Everyone left behind will endure seven years of Tribulation: plagues, wars, storms, earthquakes, meteors, rivers of blood, demon locusts from hell. The Antichrist will rise to power, and a third of the people on earth will die.
Then comes Armageddon, the infamous battle of good and evil. God wins, of course, and begins a thousand-year reign of peace, making the world beautiful and clean again. No more pollution. No more wars. No more pain. Until doomsday, when the devil and sinners are hurled into the lake of fire for all eternity.
It sounds like a total horror show, unless you’re one of the Raptured.

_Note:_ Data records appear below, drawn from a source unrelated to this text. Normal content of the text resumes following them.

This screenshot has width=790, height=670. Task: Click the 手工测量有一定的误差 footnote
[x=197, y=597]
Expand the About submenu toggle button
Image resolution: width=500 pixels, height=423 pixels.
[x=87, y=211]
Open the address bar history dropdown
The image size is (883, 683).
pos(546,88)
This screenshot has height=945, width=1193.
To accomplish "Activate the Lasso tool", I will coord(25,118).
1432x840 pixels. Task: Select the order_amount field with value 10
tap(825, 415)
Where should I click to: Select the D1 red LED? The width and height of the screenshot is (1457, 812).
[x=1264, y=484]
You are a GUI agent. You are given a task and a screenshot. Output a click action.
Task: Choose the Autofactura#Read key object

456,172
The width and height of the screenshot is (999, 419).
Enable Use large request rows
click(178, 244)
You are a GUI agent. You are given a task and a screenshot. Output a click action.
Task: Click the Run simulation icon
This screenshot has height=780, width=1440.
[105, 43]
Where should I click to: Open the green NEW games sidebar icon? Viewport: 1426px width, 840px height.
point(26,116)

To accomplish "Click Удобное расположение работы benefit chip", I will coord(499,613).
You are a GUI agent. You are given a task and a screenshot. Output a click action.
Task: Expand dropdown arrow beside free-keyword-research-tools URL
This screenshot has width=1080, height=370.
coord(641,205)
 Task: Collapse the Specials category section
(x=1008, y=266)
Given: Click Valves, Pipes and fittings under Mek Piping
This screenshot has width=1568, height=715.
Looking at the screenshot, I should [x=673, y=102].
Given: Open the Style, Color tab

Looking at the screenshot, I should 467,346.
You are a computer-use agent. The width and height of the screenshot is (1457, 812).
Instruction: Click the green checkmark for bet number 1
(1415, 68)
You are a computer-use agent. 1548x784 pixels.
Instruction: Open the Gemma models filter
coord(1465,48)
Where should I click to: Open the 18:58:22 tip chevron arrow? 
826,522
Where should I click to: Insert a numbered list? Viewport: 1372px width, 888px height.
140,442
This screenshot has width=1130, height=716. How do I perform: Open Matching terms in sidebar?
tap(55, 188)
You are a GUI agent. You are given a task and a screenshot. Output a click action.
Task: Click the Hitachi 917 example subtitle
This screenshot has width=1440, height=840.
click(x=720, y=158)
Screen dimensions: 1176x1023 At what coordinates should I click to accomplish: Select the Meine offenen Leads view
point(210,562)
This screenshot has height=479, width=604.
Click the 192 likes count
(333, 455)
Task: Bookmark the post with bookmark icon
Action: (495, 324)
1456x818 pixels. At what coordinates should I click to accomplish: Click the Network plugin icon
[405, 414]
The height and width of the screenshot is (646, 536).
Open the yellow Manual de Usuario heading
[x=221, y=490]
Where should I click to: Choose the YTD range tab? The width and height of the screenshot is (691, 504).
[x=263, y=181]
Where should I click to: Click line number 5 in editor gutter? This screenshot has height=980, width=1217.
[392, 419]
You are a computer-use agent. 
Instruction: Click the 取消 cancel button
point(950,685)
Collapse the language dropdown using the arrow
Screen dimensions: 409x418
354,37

Then it’s still a horror show, but you’re a front-row spectator instead of a participant. Everyone at Stony Hill—including me and my family—was 100 percent positive we’d be among the Raptured. We couldn’t wait for Jesus to come back.
Or so we claimed.
What separated Stony Hill folks—all evangelicals—from the Rush cult is that we thought the Rapture would be a surprise. The Bible makes it crystal clear that we needed to be prepared, because it could happen anytime, day or night. Not on May 11 at 3 a.m.
“So what’s this lady preacher’s name?” Mom asked in a flat tone.
I should have lied. I should have “forgotten.” I should’ve wondered why my mother would even ask, rather than blowing off the entire subject of the Rush. Saying Sophia Visser’s name made her real.
But I gave it all up, as I scraped my plate clean. The name, church, location, everything I’d learned. Then I asked to be excused so I could finish homework.
I made it to my room, safe from the Leviticus 18:22 lecture about abominable gays. Only one more dinner to go before Saturday’s date with Bailey, and that was our family’s traditional Friday pizza-andmovie night (the cheesily named Super Duper Cooper Night), when we paid attention to the TV instead of one another.
I opened my laptop to work on a paper about the Boston Massacre for my community-college American history class. The browser window still showed Sophia Visser’s website. In the header she wore a white dress that hugged her figure, her face uplifted to a golden light. Her arms stretched out, palms up, as if collecting falling sunbeams.
She looked like the kind of happy I hadn’t felt since I was a kid, swimming in the ocean at the Jersey Shore. I could go out as far as I wanted, because John was always there, ready to save me from sharks or jellyfish or drowning. Dad was always back on the sand, catching up on paperwork.
Below Sophia’s photo, in a flowing font, were the words, “Are you ready for the Rush?”
I closed the browser tab. “Nope. Not yet.”